What the task requires
Print the records below exactly, from the line containing "The width and height of the screenshot is (1455, 819)." down to the line containing "Task: Dismiss the", both lines included, and omit every picture.

Data for this exercise
--

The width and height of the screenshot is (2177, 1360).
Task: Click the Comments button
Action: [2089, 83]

--

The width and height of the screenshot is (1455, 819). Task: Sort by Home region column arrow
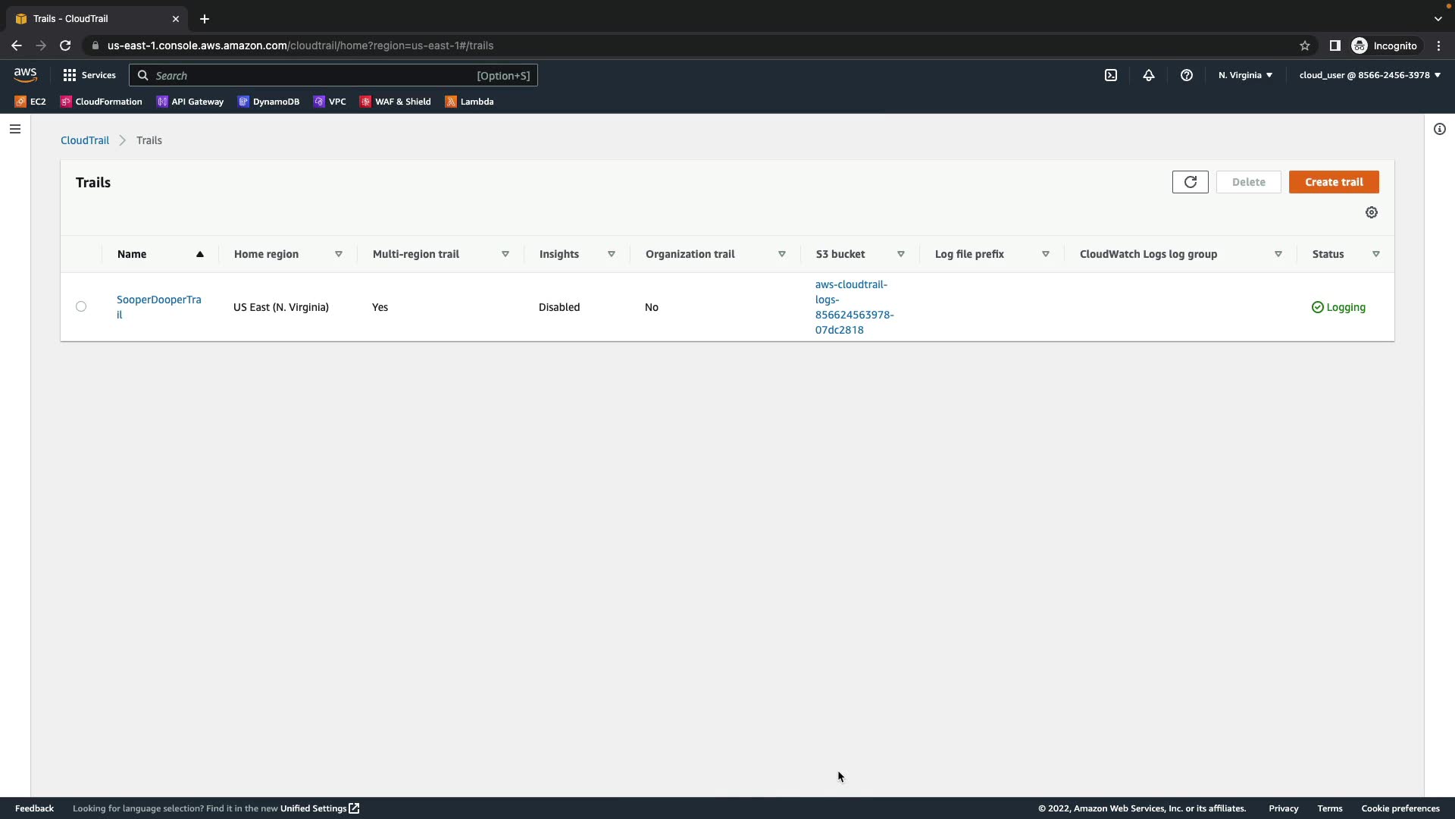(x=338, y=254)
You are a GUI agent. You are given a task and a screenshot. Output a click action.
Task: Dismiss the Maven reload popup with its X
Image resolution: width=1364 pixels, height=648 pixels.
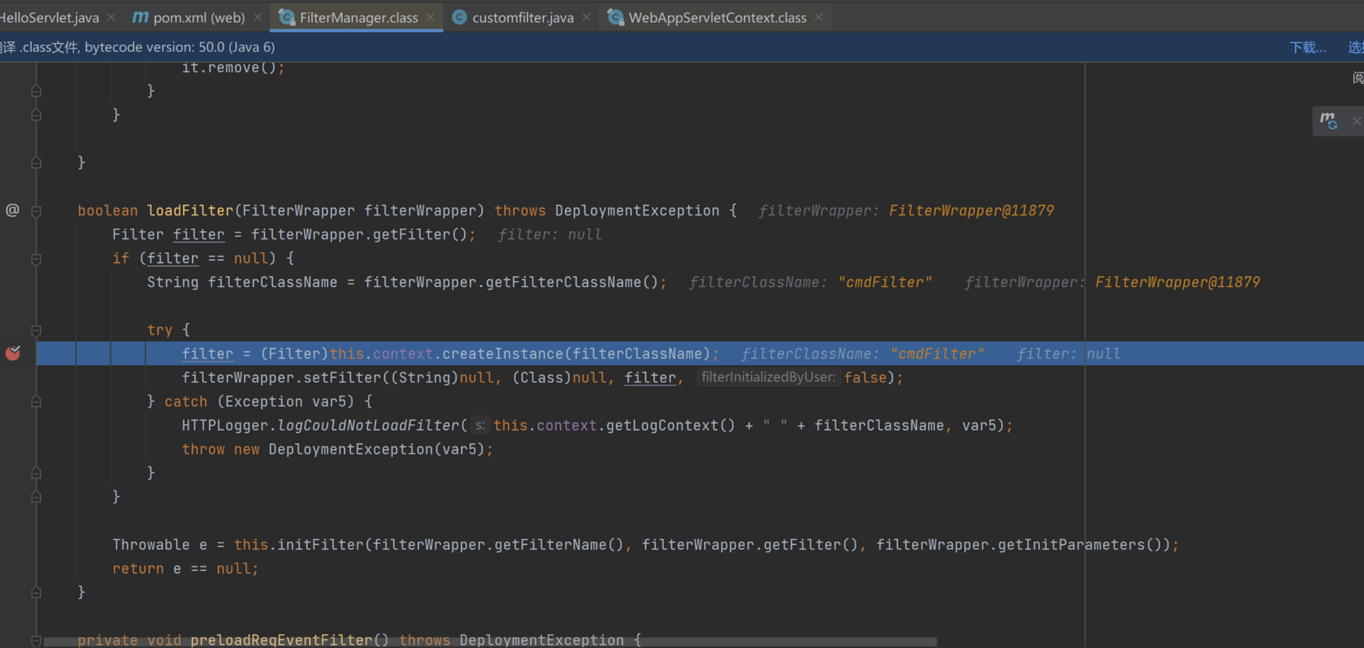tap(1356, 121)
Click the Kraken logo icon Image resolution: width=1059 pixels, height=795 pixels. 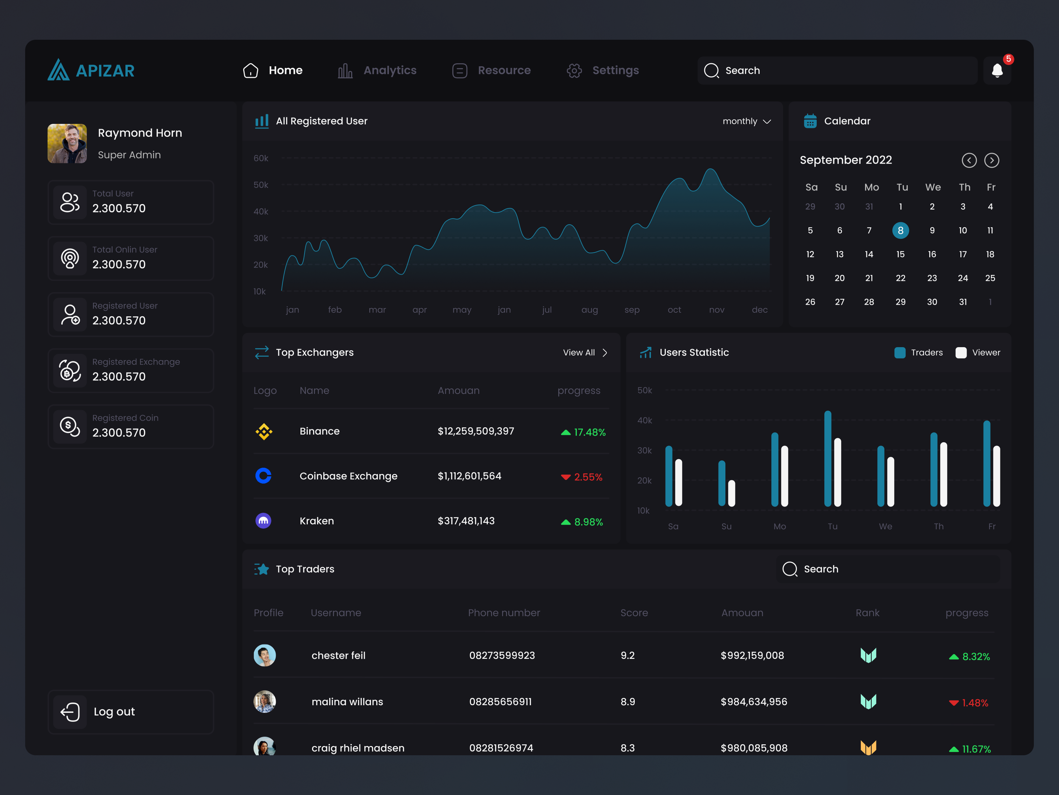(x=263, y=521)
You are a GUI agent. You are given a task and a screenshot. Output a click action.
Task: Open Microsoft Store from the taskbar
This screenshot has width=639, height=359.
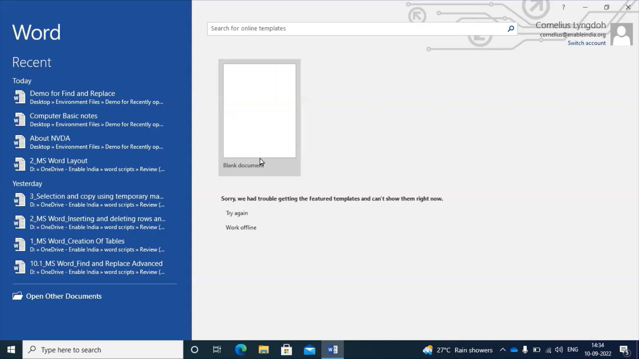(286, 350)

--

Exercise answer
The width and height of the screenshot is (1455, 819). Task: Sort by Home region column arrow
(x=338, y=254)
You are a GUI agent. You are given a task and a screenshot. Output a click action.
Task: Dismiss the Maven reload popup with its X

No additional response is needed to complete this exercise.